To speak hedonistically, as college student I certainly receive more pleasure from leaving class and a considerable amount of pain in dragging myself to the library to study for an upcoming exam. Class is to uninteresting to sit through, and frankly it seems my degree won’t mean much in the job market my colleagues and I are sent to enter into. John Locke argues that the distinction between pleasure and pain is easy to make when compared side by side, but becomes more obscure when comparing present feelings with future feelings (Deckers, 26). That is to say, its easy to choose a cold beer over a warm one because you can recognize the immediate benefits of a refreshing brew, but choosing school work over well, any other activity within 20 miles of campus is nearly impossible because a degree and a well off job seem too far out of sight. But regardless of how optimistic the opportunity for gainful employment looks, shouldn’t we feel compelled to learn in the same manner as we once did?

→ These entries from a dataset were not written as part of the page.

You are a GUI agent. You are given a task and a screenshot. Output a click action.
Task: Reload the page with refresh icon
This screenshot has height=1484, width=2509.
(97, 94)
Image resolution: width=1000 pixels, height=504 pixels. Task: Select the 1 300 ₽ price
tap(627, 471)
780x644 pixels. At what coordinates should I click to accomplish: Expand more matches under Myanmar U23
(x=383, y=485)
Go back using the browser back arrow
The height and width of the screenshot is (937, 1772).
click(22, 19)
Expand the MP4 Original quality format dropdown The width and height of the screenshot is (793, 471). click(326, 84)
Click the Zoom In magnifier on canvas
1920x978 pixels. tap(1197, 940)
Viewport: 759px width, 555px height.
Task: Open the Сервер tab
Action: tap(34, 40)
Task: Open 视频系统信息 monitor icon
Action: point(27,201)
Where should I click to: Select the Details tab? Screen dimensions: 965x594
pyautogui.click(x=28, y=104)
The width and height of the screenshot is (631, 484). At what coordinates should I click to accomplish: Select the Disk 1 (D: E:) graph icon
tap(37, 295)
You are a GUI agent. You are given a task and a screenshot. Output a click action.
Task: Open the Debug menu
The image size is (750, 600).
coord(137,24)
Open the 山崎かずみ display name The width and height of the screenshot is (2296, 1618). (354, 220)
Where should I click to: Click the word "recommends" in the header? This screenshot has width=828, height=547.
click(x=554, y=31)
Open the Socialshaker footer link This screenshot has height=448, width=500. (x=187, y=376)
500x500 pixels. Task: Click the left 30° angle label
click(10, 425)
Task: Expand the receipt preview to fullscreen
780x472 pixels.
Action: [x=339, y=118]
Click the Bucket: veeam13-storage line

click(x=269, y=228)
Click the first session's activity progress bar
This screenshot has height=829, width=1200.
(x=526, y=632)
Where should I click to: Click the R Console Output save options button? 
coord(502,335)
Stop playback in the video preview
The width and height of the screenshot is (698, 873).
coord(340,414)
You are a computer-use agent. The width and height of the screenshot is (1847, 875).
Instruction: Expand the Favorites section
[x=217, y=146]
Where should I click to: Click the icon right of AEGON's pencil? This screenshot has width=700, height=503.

Walk into almost any college classroom and you will see why attendance is so scarce, and motivated students so few and far between. PROFESSORS ARE BORING. No one likes to waste their time, especially not listening to an educator who presents the same information every class in the same methodic and uninteresting ways. When college students aren’t motivated in class, the tend not to attend and their grades suffer as a result (Brewer and Burgess, par. 4). Professors today need to come to the realization that lectures and PowerPoint slides don’t encourage attendance and in fact influence students not to come to class. In their study, Ernest W. Brewer and David N. Burgess found that lectures were the number one unmotivating item cited by students and even recommend that college teachers shouldn’t rely on lecturing as the primary method of teaching (pars. 36- 42). Students have changed, and what motivated college goers of the past is unable to catch our attention in the 21st century. Professors need to keep their classes more interesting and capturing today if the want to keep their seats full of the leaders of tomorrow.